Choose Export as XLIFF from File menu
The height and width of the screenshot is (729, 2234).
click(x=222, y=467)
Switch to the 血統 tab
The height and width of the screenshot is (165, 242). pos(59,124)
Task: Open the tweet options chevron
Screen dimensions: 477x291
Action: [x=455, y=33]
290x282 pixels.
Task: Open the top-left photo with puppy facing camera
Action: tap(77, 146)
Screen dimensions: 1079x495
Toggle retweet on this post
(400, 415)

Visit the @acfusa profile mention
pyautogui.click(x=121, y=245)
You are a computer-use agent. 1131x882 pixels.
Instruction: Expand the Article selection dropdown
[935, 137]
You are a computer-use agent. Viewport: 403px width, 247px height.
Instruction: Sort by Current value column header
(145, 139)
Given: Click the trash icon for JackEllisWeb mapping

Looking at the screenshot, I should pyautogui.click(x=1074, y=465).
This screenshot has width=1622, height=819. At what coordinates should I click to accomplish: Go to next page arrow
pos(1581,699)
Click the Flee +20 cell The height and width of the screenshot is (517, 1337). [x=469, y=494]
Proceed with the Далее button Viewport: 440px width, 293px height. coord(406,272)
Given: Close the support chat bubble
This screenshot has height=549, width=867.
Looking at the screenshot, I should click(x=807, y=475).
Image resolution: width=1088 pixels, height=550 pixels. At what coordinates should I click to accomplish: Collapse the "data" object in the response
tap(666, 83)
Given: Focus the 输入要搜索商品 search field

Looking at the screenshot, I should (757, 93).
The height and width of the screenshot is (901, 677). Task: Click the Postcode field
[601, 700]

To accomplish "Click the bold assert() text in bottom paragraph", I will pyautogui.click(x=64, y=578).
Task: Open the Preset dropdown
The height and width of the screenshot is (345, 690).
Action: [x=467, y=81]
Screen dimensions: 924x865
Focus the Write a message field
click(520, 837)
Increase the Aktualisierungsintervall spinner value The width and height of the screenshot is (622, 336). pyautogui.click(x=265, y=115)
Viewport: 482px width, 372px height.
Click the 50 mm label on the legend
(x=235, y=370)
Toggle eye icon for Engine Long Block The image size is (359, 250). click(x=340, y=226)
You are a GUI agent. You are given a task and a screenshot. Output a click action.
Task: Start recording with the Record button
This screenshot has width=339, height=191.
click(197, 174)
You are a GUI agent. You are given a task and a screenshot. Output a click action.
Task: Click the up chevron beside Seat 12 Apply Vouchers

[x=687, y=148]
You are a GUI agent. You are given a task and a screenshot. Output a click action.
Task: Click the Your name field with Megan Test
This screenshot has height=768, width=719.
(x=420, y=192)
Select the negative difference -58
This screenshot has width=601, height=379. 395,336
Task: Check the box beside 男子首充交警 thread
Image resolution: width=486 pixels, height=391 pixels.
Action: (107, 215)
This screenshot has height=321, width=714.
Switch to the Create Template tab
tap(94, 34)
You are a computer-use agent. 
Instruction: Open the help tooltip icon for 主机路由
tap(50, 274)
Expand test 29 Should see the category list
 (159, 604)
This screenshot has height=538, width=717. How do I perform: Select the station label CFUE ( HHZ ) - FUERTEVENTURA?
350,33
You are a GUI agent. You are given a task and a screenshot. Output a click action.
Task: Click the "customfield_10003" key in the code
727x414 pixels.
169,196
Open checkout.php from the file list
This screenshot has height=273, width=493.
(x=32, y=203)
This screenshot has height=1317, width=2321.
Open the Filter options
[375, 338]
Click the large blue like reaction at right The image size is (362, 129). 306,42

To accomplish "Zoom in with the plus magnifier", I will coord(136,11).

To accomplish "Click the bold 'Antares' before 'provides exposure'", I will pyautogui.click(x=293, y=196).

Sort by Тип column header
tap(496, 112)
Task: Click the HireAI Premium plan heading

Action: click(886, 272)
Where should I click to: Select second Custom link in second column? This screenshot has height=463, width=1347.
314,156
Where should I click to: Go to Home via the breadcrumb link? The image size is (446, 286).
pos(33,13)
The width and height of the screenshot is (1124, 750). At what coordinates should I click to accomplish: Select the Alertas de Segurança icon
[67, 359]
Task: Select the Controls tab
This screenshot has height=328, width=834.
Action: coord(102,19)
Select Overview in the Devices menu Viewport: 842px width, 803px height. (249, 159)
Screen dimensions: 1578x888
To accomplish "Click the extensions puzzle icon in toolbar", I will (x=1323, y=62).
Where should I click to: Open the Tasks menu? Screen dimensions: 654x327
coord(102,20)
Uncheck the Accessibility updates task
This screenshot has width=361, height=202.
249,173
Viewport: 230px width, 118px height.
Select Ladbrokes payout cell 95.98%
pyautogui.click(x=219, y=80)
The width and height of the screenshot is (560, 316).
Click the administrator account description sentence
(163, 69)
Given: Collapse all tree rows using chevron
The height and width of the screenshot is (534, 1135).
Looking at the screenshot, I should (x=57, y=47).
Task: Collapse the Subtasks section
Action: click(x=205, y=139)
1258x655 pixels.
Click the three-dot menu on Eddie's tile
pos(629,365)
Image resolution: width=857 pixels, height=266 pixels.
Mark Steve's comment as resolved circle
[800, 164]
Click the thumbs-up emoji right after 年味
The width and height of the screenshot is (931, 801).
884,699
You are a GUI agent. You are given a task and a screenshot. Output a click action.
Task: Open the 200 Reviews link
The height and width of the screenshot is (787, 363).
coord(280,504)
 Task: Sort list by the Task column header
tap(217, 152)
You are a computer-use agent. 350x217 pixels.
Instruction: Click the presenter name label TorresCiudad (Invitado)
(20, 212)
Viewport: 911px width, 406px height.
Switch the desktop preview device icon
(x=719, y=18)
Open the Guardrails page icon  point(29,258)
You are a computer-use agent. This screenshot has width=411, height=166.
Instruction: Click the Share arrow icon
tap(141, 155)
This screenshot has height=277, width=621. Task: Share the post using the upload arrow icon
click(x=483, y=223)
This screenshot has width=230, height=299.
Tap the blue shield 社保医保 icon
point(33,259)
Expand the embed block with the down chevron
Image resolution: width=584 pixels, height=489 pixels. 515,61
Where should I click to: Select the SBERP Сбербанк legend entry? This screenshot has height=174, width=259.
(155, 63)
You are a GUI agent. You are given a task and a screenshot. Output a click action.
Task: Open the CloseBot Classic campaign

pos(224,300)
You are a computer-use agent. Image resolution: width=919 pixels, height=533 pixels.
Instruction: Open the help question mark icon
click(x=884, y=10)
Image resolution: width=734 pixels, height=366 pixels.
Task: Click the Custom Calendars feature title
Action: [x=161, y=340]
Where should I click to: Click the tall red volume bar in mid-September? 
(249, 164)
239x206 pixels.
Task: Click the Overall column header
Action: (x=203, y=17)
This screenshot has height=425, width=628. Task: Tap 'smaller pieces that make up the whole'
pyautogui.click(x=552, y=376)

#### [YOUR TASK]
Write out the lines of the entries, word for word, from the first through the one containing "Click the Flee", and stop at that line.

#### [WRITTEN REPLY]
Choose Export as XLIFF from File menu
The height and width of the screenshot is (729, 2234).
click(x=222, y=467)
Switch to the 血統 tab
The height and width of the screenshot is (165, 242). pos(59,124)
Task: Open the tweet options chevron
Screen dimensions: 477x291
Action: [x=455, y=33]
290x282 pixels.
Task: Open the top-left photo with puppy facing camera
Action: tap(77, 146)
Screen dimensions: 1079x495
Toggle retweet on this post
(400, 415)

Visit the @acfusa profile mention
pyautogui.click(x=121, y=245)
You are a computer-use agent. 1131x882 pixels.
Instruction: Expand the Article selection dropdown
[935, 137]
You are a computer-use agent. Viewport: 403px width, 247px height.
Instruction: Sort by Current value column header
(145, 139)
Given: Click the trash icon for JackEllisWeb mapping

Looking at the screenshot, I should pyautogui.click(x=1074, y=465).
This screenshot has width=1622, height=819. At what coordinates should I click to accomplish: Go to next page arrow
pos(1581,699)
Click the Flee +20 cell The height and width of the screenshot is (517, 1337). [x=469, y=494]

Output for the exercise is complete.